* **What to produce**:
What is needed is an exact transcription of every record.

*** Dataset records ***

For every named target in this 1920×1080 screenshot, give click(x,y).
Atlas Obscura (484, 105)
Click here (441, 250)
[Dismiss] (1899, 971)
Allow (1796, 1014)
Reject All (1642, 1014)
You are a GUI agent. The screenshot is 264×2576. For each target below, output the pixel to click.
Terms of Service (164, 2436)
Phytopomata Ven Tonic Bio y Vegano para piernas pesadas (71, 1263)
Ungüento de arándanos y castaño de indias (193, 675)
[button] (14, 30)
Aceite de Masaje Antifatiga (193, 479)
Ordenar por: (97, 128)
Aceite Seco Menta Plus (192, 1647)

*** End of Dataset records ***

* **Answer section**:
For every named target in this 1920×1080 screenshot, give click(x,y).
Atlas Obscura (484, 105)
Click here (441, 250)
[Dismiss] (1899, 971)
Allow (1796, 1014)
Reject All (1642, 1014)
You are a GUI agent. The screenshot is 264×2576. For each target below, output the pixel to click.
Terms of Service (164, 2436)
Phytopomata Ven Tonic Bio y Vegano para piernas pesadas (71, 1263)
Ungüento de arándanos y castaño de indias (193, 675)
[button] (14, 30)
Aceite de Masaje Antifatiga (193, 479)
Ordenar por: (97, 128)
Aceite Seco Menta Plus (192, 1647)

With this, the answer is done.